Mais derrière le refus des familles de changer leur
proche d'établissement, nous pouvons faire deux
hypothèses :
Il existerait un coût important engendré
par le changement. Il s'agit du coût financier
car les EHPAD sont plus onéreux que les foyers-logements, étant
donné qu'un forfait dépendance est à payer. Il s'agit
également d'un coût énergétique car
la famille doit chercher un nouvel hébergement, s'occuper de l'aspect
administratif de départ (résiliation du bail) et d'arrivée
dans la nouvelle structure, c'est-à-dire gérer d'un point de vue
organisationnel le changement.
Ensuite, envisager ce nouveau changement provoque
l'apparition d'une nouvelle crise dans le système
familial.
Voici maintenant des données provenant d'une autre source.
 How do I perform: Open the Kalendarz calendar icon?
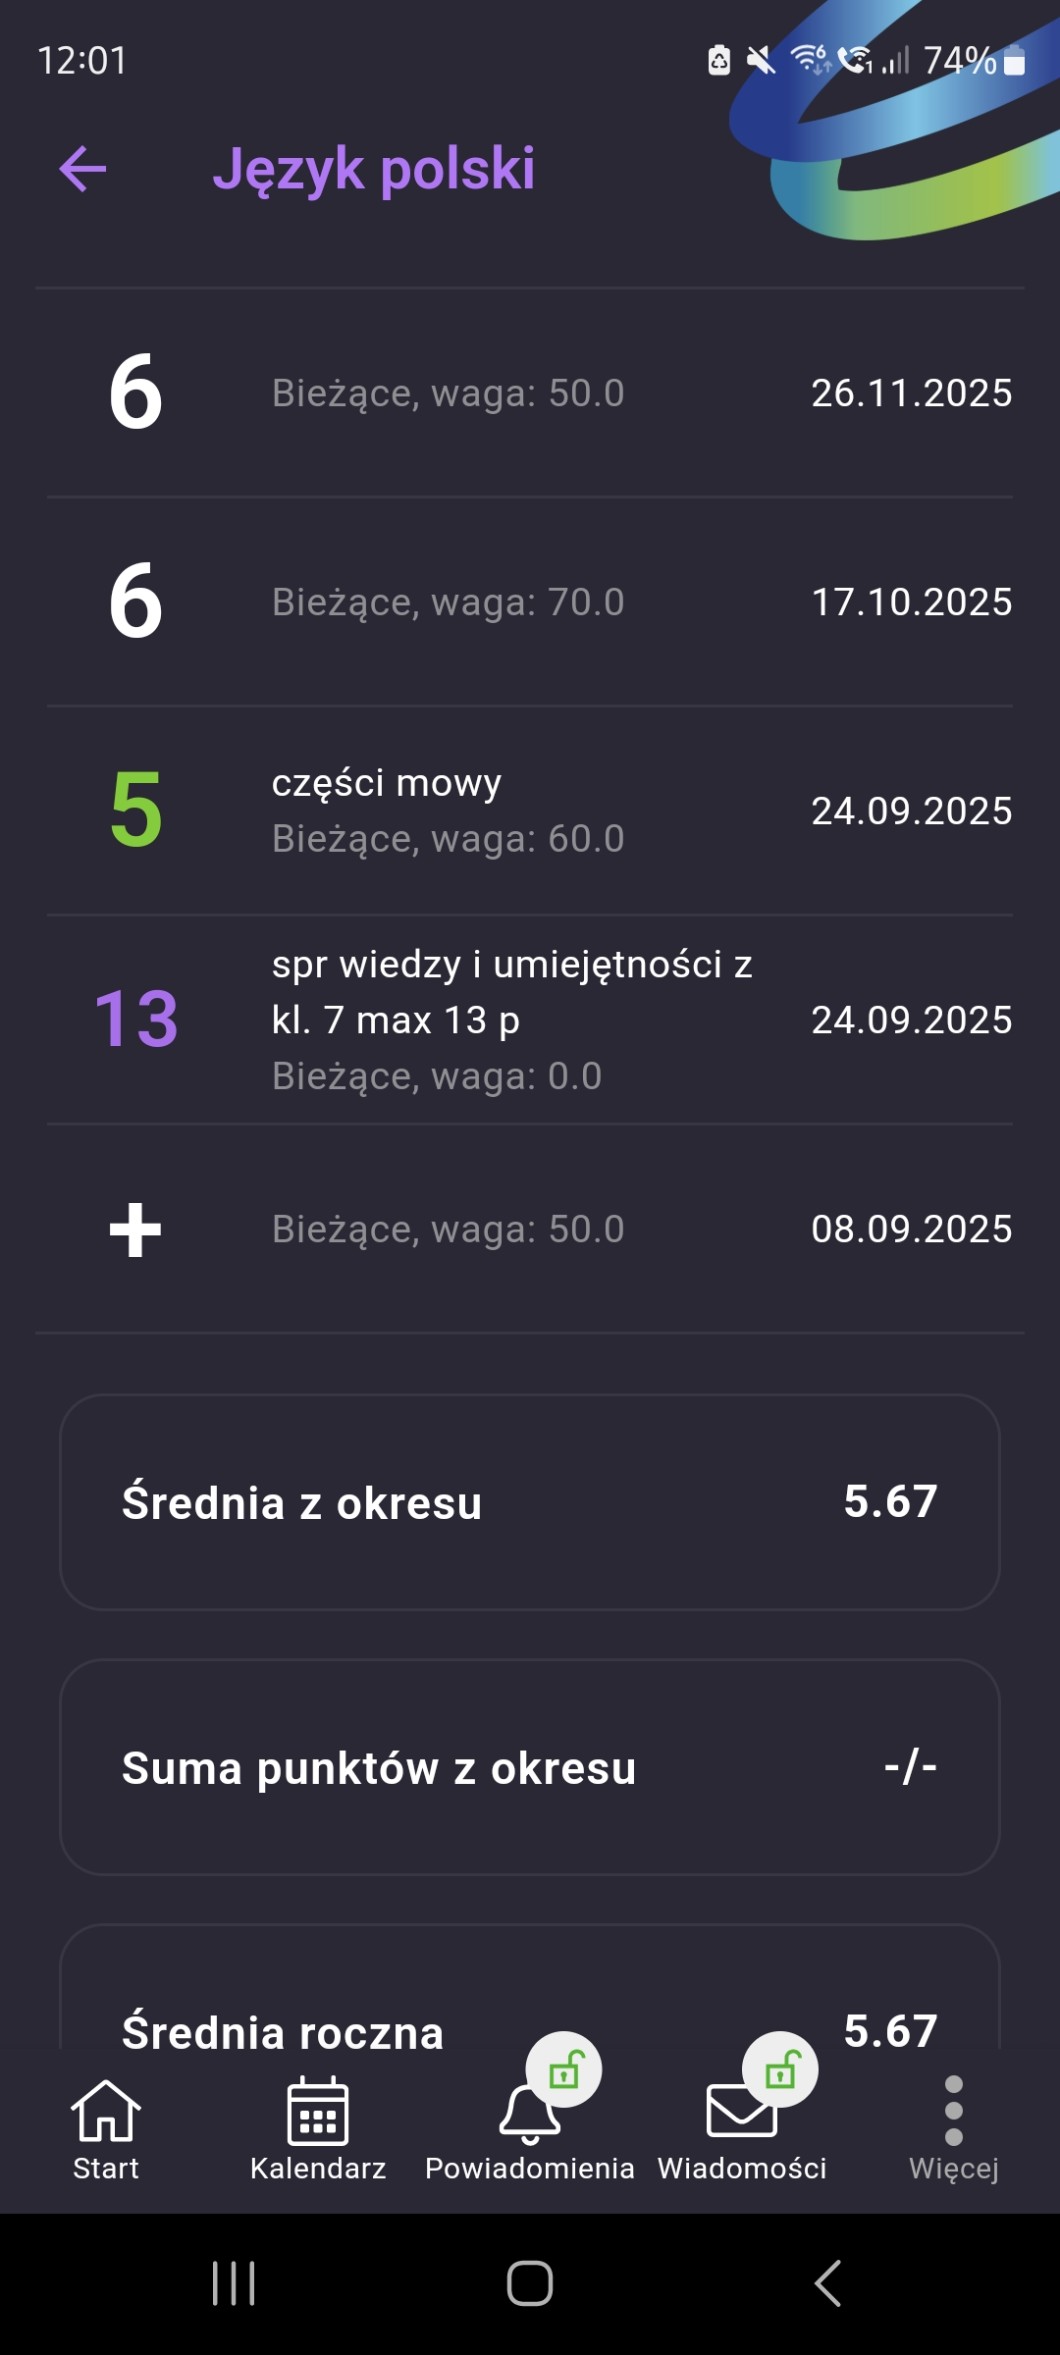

L'entrée en résidence a souvent été,
comme nous l'avons vu, la source et l'aboutissement d'une crise dans la
famille. Il a fallu du temps au sujet lui-même et à son entourage
pour s'adapter à ce nouvel habitat. Lorsque le changement
d'établissement est envisagé, cela signe une nouvelle crise
à gérer pour le système familial. Cette crise est d'autant
plus difficile à vivre qu'elle est cette fois-ci accompagnée de
la notion de mort : la maison de retraite signe pour la famille un pas de
plus vers le décès de la personne, marquée par
l'installation de la dépendance.
Lorsque la résidence garde la personne devenue
dépendante, elle entame alors selon T. Darnaud un « processus
irréversible » sans s'en rendre compte [8]. Nous pouvons nous
demander pour quelles raisons psychologiques la résidence garde la
personne, pourquoi ne fait-elle pas appel aux règles officielles en
matière d'hébergement, qu'est ce que cela signifie pour les
soignants ?
A ces questions nous pouvons émettre l'hypothèse
suivante : la résidence a été chargée d'une
mission de la part de la famille, celle de garder « en
état » son proche, c'est-à-dire indépendant
comme il l'est à l'entrée. Lorsque la dépendance du sujet
ne permet plus une prise en charge par le foyer-logement, la famille accuse
alors l'établissement et donc son premier interlocuteur :
l'infirmière, d'avoir failli à sa mission. L'entourage
utiliserait alors comme mécanisme de défense pour refuser cette
dépendance, la recherche d'un bouc émissaire, d'un responsable.
Cela nous amène, comme nous le verrons dans la seconde
partie, à analyser la manière dont ce sujet est abordé par
les professionnels lors de l'inscription.